Capital de riesgo de las nuevas ideas

Fecha Publicación: 21/1/2016

Para los que no han pensado adecuadamente en este asunto, la condición de científico puede ser una especie de entelequia cuya complejidad no afecta directa o inmediatamente al ciudadano común, los científicos pueden ser mirados con admiración o sospechosamente, la ciencia, lamentablemente, puede ser tan benigna como diabólica.

Superficialmente, los investigadores, mirados de cerca, no parecen nada del otro mundo, manipulando raros artilugios o llenando de signos cabalísticos o de matemática taquigráfica, que es casi lo mismo, montones de papel, o más modernamente, saturando discos duros con sorprendente facilidad. No parecen molestar a nadie, o por lo menos no lo suficiente como para alcanzar los umbrales del enojo ajeno.

Hay que pensarlo de nuevo, el producto de esa labor puede ser en oportunidades inquietante, peligroso, políticamente incorrecto, o digno de ser catalogado como herejía, en sentido no solamente religioso, sino por atreverse a poner en entredicho algún paradigma entrañable y popular. En diversas formas y grados, sin hogueras encendidas, pero con eficaces sustitutos.

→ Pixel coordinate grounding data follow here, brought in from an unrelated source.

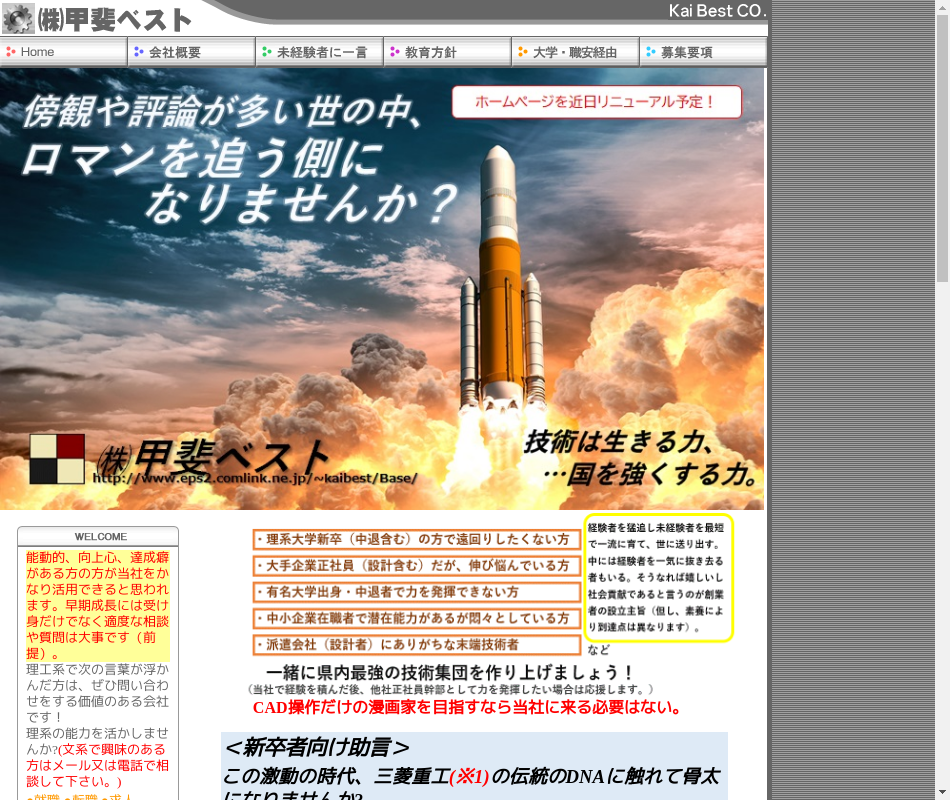Click the ※1 footnote link
The width and height of the screenshot is (950, 800).
point(468,777)
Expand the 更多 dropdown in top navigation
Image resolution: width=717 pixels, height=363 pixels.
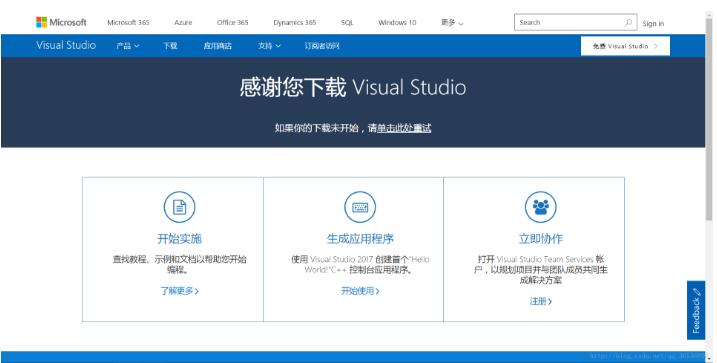click(452, 22)
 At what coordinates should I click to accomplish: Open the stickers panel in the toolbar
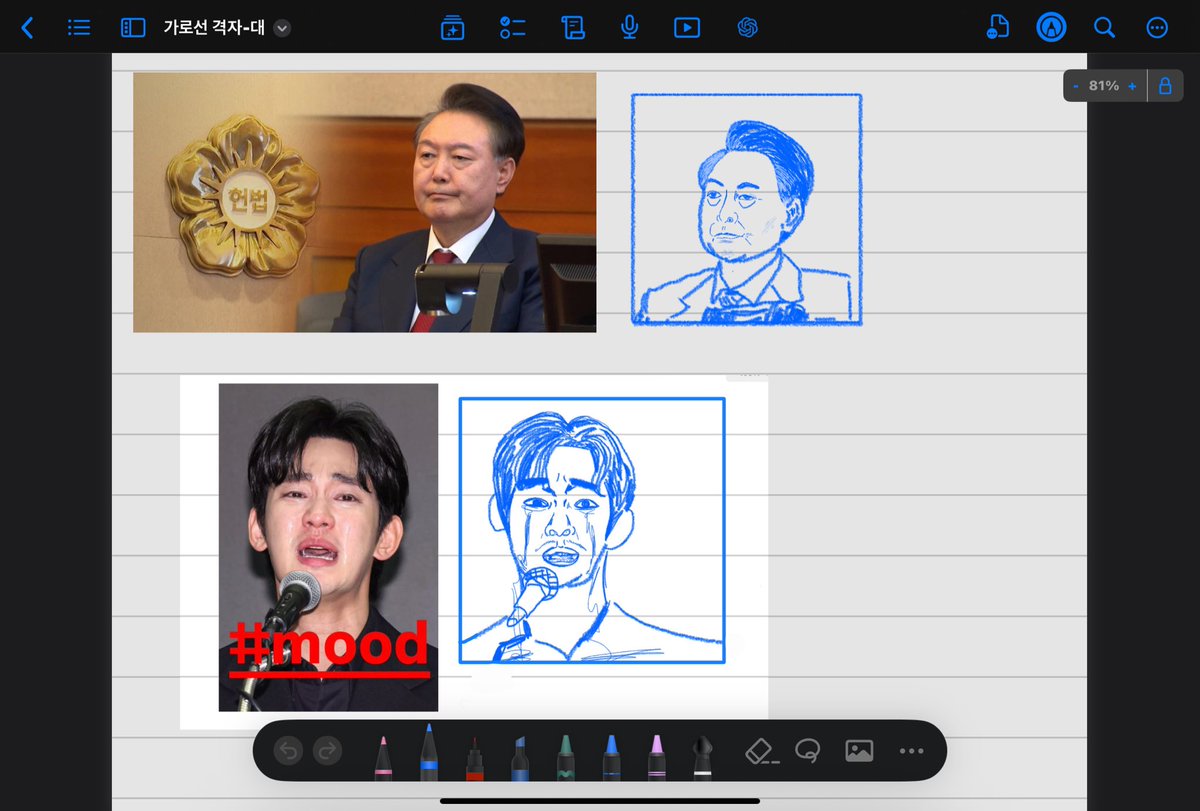453,28
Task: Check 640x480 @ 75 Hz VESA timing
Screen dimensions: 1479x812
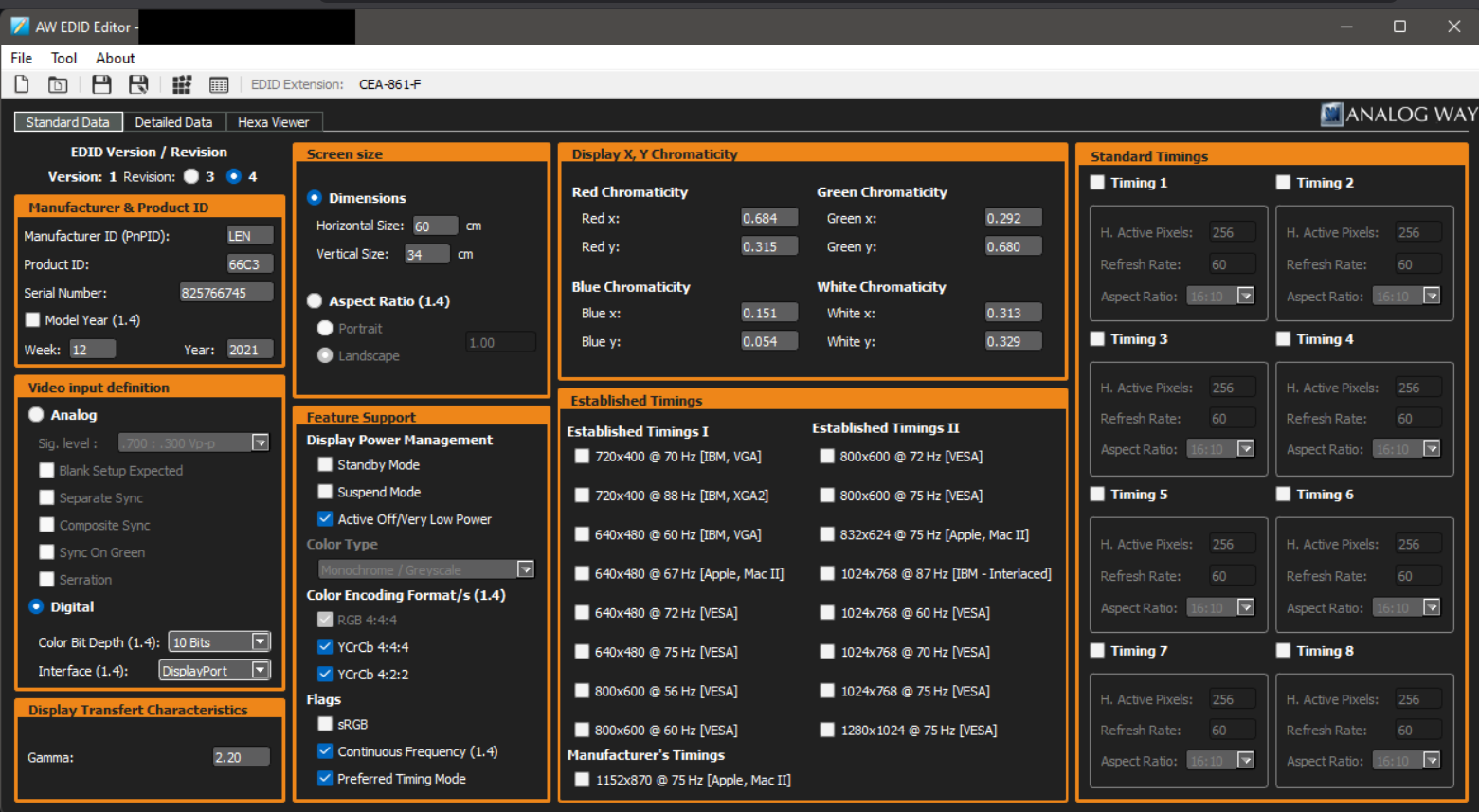Action: [582, 652]
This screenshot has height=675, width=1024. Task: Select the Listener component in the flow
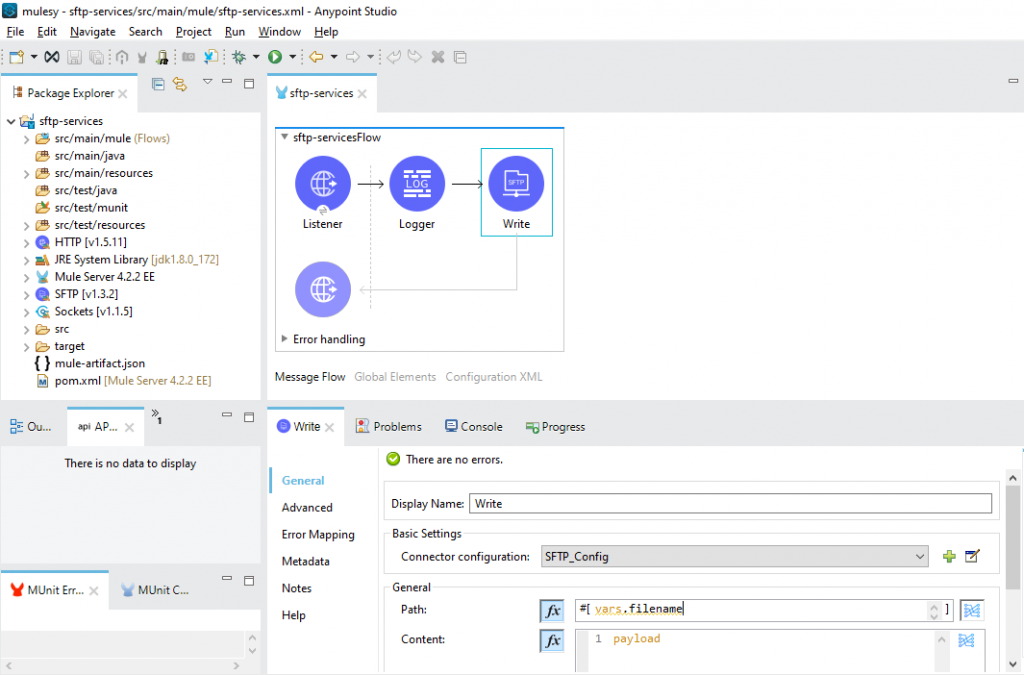pos(322,183)
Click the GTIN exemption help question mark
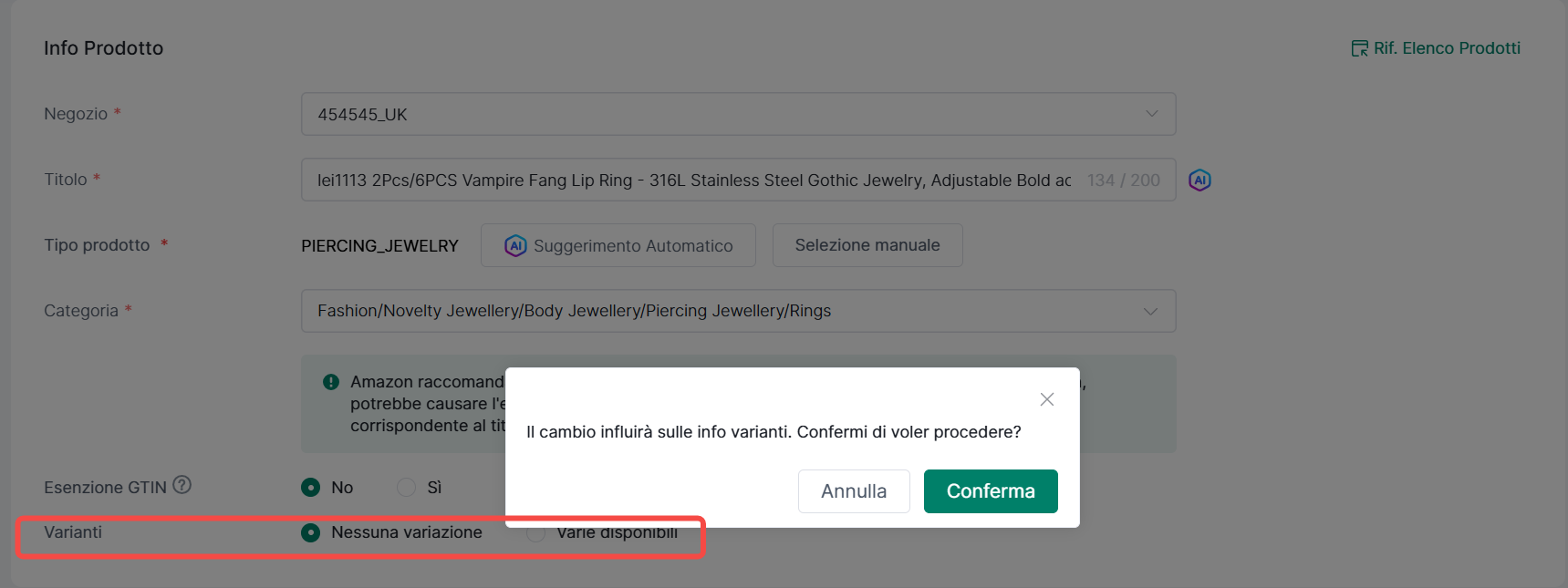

Como sea, la investigación en un país es indispensable, no tenerla es condenarse a copiar o comprar abyectamente los que nos ofrezcan. Sin la idea nueva no puede haber un camino al desarrollo que no haya sido ya explotado. El problema es que los frutos de la investigación no están garantizados ni son de fácil despacho, cuando esa situación no se comprende, entonces se le quita apoyo, algo así como cortar la rama en la cual estamos sentados, víctimas, una vez más, de políticas de poco alcance y de marginal intuición de futuro.